4. The data synchronization-based pressure test method of claim 1, wherein the step of sending the template data and the test data generation condition to the manufacture platform and instructing the manufacture platform to generate the test data based on the template data and the test data generation condition specifically comprises:

sending the template data and the test data generation condition to the number making platform;

instructing the manufacture platform to acquire a field identifier in the test data generation condition and instructing the manufacture platform to determine a variable field of the template data based on the field identifier;

5. The data synchronization-based pressure test method according to any one of claims 1 to 4, wherein the step of sending the test command and the test data to the kafka cluster specifically includes:

carrying out format conversion on the test data to obtain byte type test data;

invoking a message producer of the kafka cluster itself and instructing the message producer to write the bytes type of test data into the consumption topic of the kafka cluster.
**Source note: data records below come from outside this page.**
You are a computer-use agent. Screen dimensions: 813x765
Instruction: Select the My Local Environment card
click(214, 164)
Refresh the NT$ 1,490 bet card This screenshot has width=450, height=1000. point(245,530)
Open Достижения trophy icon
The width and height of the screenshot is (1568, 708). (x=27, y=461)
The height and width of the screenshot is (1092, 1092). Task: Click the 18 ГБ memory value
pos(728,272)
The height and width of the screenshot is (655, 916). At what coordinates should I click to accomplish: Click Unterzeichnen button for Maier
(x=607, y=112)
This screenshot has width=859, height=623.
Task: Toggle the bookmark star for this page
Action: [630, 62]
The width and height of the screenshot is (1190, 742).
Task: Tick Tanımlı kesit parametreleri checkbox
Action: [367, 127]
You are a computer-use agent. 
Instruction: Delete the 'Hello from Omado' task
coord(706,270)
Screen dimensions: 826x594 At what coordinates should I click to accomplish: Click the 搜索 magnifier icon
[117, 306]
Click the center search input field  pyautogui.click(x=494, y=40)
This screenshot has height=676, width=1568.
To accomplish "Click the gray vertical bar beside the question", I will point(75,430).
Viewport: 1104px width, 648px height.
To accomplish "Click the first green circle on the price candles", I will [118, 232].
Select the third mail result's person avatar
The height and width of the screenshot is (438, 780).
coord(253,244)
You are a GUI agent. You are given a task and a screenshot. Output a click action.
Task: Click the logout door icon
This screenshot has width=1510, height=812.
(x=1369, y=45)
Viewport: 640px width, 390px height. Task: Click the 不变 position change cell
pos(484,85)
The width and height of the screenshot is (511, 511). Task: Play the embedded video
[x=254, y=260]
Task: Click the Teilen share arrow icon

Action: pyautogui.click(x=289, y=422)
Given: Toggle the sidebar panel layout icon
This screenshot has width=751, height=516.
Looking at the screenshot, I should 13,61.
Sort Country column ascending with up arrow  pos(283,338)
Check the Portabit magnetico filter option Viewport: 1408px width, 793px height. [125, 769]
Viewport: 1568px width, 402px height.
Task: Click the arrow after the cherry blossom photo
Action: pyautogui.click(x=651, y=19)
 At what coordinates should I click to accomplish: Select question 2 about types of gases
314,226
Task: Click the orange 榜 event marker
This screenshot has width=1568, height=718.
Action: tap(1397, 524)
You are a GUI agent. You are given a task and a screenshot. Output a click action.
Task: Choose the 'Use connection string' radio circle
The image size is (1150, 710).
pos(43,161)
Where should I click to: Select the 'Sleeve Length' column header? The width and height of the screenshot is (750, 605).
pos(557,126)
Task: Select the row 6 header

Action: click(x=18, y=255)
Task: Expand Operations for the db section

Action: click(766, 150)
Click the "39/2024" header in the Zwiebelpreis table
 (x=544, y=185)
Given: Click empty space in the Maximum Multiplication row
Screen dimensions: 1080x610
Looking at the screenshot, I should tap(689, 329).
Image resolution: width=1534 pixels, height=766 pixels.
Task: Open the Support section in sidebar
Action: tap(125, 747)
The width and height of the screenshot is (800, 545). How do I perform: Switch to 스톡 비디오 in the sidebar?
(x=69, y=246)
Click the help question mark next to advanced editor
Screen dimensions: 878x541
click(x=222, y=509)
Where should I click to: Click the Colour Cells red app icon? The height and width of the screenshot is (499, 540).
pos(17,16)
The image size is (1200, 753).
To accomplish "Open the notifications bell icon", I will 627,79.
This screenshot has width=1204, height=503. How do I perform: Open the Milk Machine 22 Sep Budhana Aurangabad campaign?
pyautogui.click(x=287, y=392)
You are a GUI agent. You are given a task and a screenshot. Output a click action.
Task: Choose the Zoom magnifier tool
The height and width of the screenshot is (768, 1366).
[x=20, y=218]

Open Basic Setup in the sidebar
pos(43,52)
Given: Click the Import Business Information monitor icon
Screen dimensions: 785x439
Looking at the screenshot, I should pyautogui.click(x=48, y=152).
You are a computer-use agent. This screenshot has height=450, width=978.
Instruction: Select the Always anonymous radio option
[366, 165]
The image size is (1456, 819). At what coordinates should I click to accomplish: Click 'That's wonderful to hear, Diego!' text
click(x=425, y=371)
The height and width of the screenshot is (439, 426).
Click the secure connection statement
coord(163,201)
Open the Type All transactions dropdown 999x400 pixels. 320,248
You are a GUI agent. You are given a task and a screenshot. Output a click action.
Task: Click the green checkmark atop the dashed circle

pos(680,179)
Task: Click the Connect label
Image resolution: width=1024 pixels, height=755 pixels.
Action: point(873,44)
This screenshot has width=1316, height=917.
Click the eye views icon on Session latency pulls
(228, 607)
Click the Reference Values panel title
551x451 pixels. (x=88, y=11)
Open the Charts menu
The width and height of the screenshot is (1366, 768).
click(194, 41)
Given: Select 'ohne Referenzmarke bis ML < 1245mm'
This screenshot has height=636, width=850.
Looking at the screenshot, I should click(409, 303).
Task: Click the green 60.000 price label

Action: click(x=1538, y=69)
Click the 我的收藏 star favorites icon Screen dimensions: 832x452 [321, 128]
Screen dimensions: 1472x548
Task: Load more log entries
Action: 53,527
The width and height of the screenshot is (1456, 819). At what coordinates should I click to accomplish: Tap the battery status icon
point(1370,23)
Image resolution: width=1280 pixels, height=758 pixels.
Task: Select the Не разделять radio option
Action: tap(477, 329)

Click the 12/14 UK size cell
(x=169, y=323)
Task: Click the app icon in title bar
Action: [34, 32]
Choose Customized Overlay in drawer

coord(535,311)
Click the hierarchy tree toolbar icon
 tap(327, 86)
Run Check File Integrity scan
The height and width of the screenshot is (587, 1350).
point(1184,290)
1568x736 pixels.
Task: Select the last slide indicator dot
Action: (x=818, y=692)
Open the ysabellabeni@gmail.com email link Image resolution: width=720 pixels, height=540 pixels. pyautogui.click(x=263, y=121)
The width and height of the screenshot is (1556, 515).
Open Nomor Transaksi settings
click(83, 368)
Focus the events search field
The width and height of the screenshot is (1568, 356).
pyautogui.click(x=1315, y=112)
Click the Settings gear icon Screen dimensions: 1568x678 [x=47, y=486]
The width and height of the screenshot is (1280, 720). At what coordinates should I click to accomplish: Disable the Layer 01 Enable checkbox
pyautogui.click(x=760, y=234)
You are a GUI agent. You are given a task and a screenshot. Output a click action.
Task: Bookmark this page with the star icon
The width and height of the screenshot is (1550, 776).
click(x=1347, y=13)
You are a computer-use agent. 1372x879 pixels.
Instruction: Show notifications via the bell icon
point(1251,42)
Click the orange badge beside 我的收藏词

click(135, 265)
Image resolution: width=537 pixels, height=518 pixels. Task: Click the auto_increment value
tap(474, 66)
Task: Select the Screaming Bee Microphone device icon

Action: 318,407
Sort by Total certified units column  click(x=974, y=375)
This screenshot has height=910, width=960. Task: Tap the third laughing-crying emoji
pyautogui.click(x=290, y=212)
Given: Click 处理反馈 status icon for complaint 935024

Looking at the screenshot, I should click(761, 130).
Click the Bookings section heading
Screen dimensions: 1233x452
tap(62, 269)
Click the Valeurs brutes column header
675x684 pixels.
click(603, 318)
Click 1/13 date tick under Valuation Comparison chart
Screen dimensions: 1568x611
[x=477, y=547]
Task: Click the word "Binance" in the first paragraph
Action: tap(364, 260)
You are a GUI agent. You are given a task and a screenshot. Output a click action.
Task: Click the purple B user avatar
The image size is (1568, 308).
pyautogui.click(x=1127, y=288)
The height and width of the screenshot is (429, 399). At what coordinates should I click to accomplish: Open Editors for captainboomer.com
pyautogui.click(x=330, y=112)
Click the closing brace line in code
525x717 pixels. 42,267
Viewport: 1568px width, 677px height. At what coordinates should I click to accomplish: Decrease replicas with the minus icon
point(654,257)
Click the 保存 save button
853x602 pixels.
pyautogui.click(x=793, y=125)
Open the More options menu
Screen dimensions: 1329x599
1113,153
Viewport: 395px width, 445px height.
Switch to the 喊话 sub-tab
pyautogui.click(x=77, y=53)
6. The pressure test method based on data synchronization of claim 1, wherein the step of instructing the kafka cluster to perform a pressure test according to the test instruction and the test data to generate a test result specifically comprises:

and instructing the kafka cluster to import the test data into the preset pressure test script, and acquiring the output of the pressure test script to obtain the pressure test result of the kafka cluster.

7. The data synchronization-based pressure measurement method of claim 1, further comprising:

and storing the pressure test request input by the user into a block chain.

8. The pressure testing device based on data synchronization is characterized by further comprising a manufacturing platform, and the pressure testing device based on data synchronization specifically comprises:

the template checking module is used for sending the template data to the source database, traversing historical data stored in the source database and judging whether historical data matched with the template data exists in the source database;

the data generation module is used for sending the template data and the test data generation condition to the manufacture platform and indicating the manufacture platform to generate test data based on the template data and the test data generation condition when historical data matched with the template data exists in the source database;

and the pressure testing module is used for sending the testing instruction and the testing data to the kafka cluster and instructing the kafka cluster to perform pressure testing according to the testing instruction and the testing data to generate a testing result.

9. A computer device comprising a memory having computer readable instructions stored therein and a processor that when executed performs the steps of the data synchronization-based pressure measurement method of any one of claims 1 to 7.

10. A computer-readable storage medium, having computer-readable instructions stored thereon, which, when executed by a processor, implement the steps of the data synchronization-based pressure measurement method according to any one of claims 1 to 7.